It's hard enough to go through puberty amidst the quiet isolation of a normal teenager. It becomes infinitely harder when you are 18 years old, in the public eye, and that puberty is actually an expose on your competing gender traits. Caster Semenya, a South African World Champion runner, caught the world's eye a few weeks ago with her landslide victory in the 800-meter race. As rumors swirled around her impressive win and her decidedly masculine attributes, Semenya's post race testosterone levels and the media's attention lead to gender tests with startling discoveries.

Semenya's test results proved she had both male and female parts, disclosed to her and the entire world nearly simultaneously. The incredible trauma of this discovery has spurred an outpouring of international emotion, and the corresponding politically correct buzzword for hermaphrodites; intersex.

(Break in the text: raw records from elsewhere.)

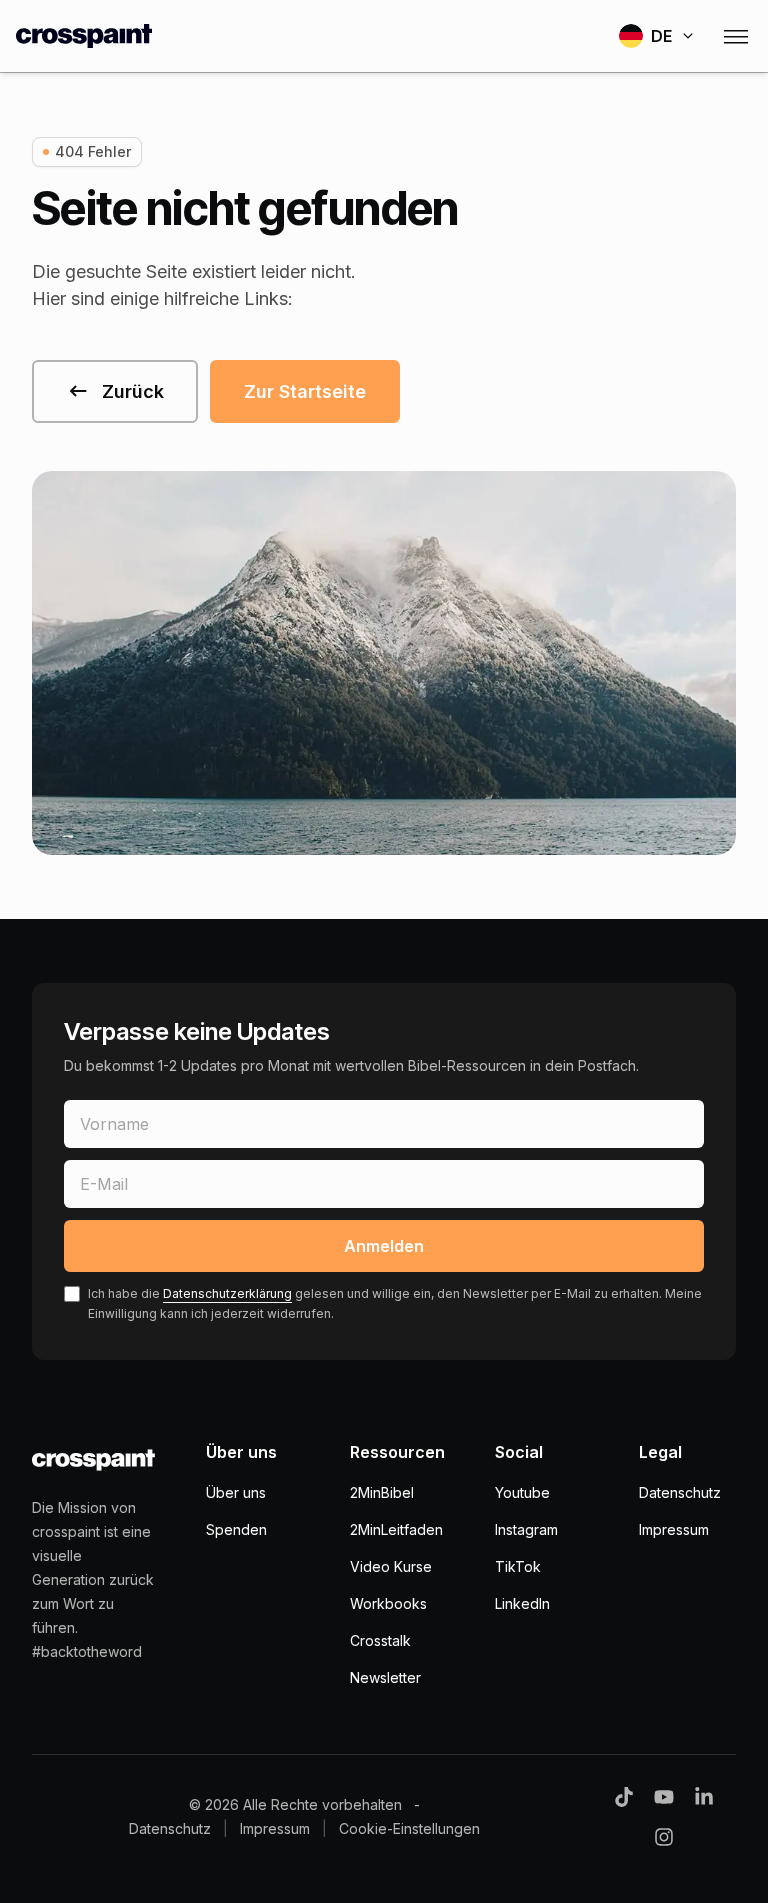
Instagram (526, 1529)
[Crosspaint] (84, 36)
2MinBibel (382, 1492)
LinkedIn (522, 1603)
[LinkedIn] (704, 1797)
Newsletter (385, 1677)
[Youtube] (664, 1797)
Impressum (674, 1529)
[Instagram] (664, 1837)
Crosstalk (380, 1640)
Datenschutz (680, 1492)
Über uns (236, 1492)
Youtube (522, 1492)
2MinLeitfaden (396, 1529)
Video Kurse (391, 1566)
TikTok (518, 1566)
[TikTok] (624, 1797)
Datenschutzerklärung (227, 1293)
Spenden (236, 1529)
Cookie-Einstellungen (409, 1828)
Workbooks (388, 1603)
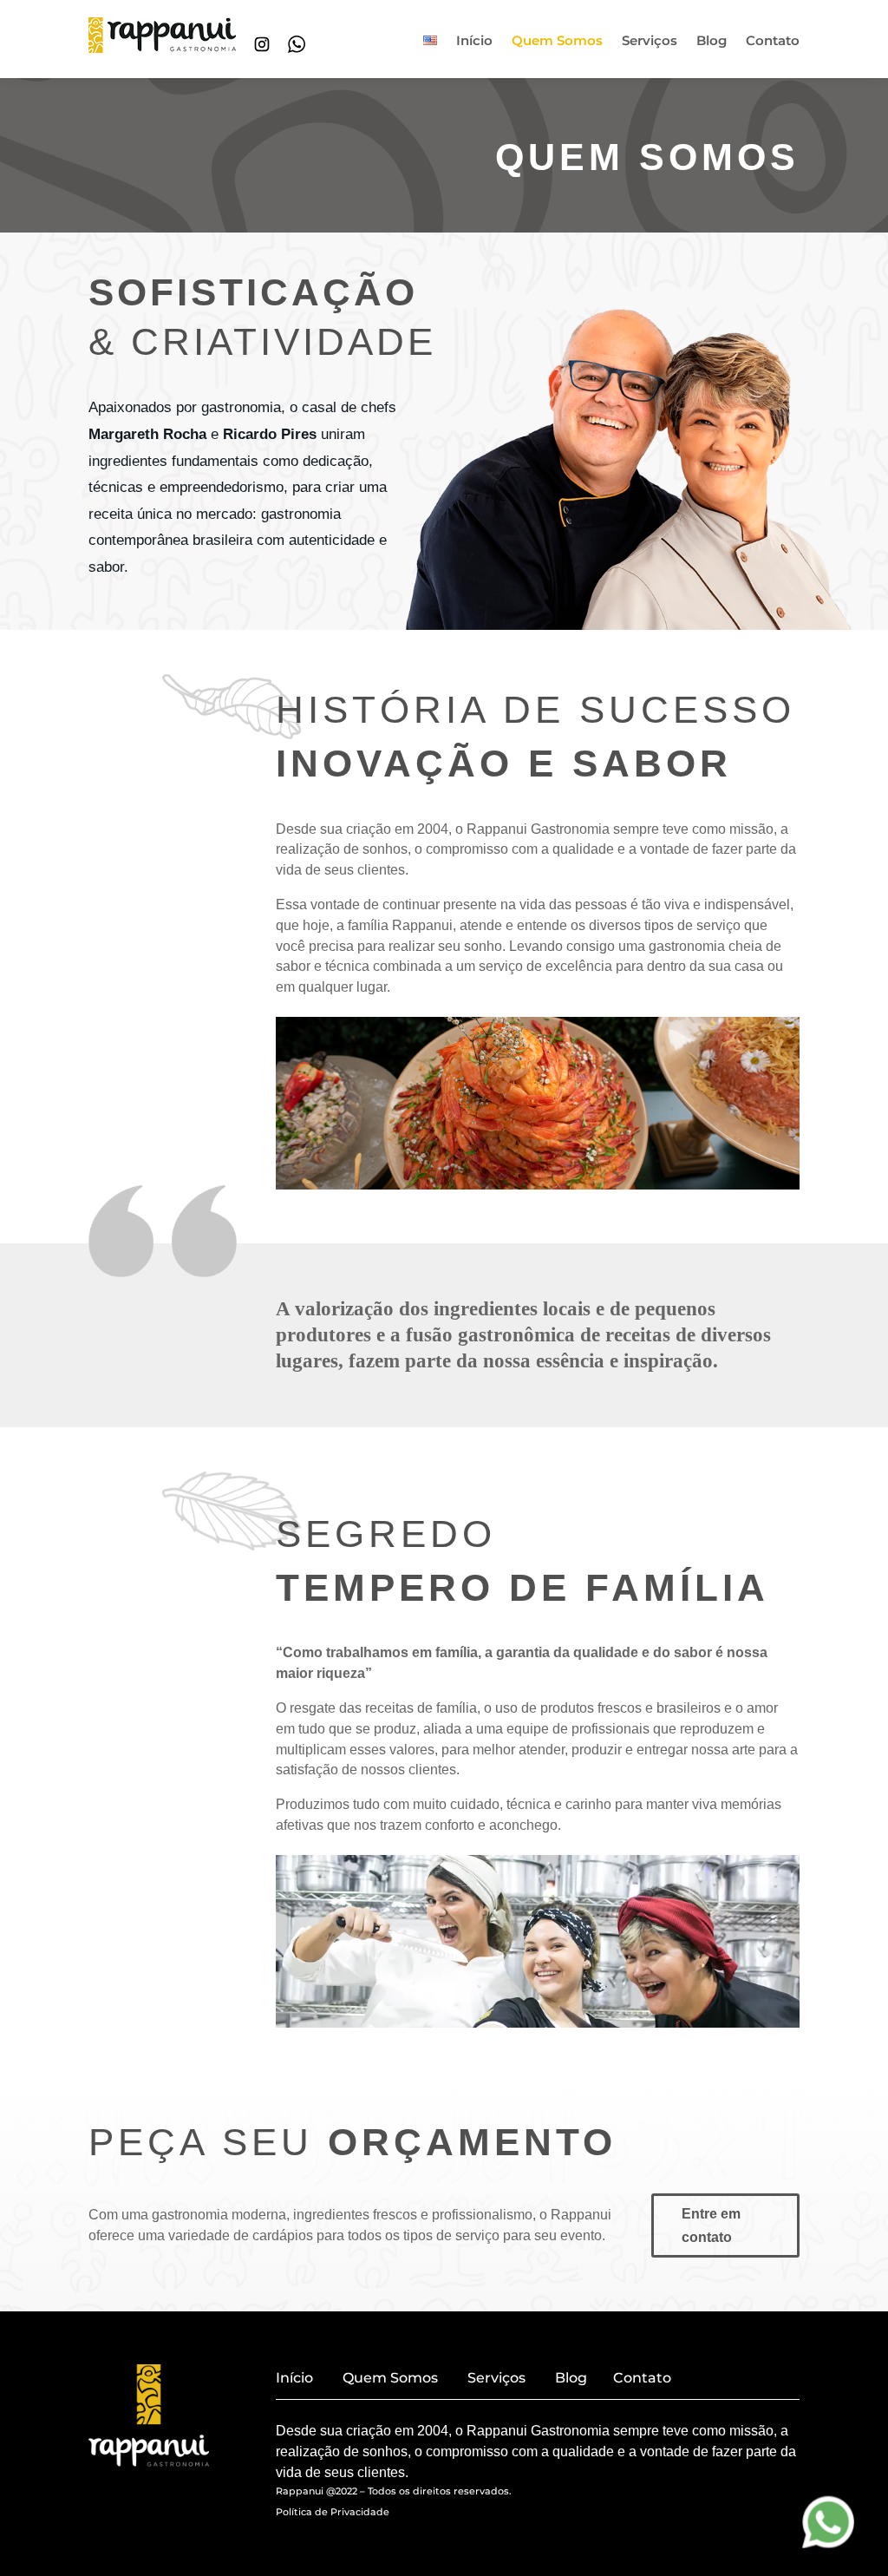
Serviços (649, 42)
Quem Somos (557, 42)
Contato (773, 42)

While many media outlets compete to chart the newest findings in her case and gravitate towards the public sensationalism of Semenya's personal "trauma", individuals across the world have begun to reach out in compassion; mostly. Announcements that Semenya is under suicide watch and a quote which compares her to "a raped person"  dominate twitter conversation, as well as providing links to a "Support Semenya" website where the public can voice sympathies.

On the antagonistic front, an anagram for Caster Semenya has been identified as "Yes, a Secret Man". This highly publicized, fairly non-sensical discovery is treated as a ground-breaking explanation for Semenya's physical characteristics. Twitterers have been working overtime, posting and reposting links to newspapers, blogs, and chatrooms that have spread this finding like wildfire. 

Some twitterers find posts like this humorous, and "twits" like  Hampstertoast caught my attention, with his childish, racist, and frankly un-witty tweet that refers to Semenya as a "he-she" that is "the one from Milli-Vanilli that hasn't killed himself yet." He's accompanied by S2phoebeS2, who references Shania Twain's song "Man, I feel like a Woman", and laughs at her own comical invention.

While the twitterverse has become a forum for open discussion, it is also where private or irresponsible jokes made in haste become history forever online. When someone mis-speaks or makes a joke in poor taste, there is often room for forgiveness and forgetting. Shared between two friends or a small group, those words can dissipate and jaded memories fade. By voicing such opinions on twitter, they exist to be read over and over again, pouring salt in a wound that rarely has time to heal. For some twitterers, it appears the wall between interior monologue and published thoughts has become so thin, potency of words is often overlooked.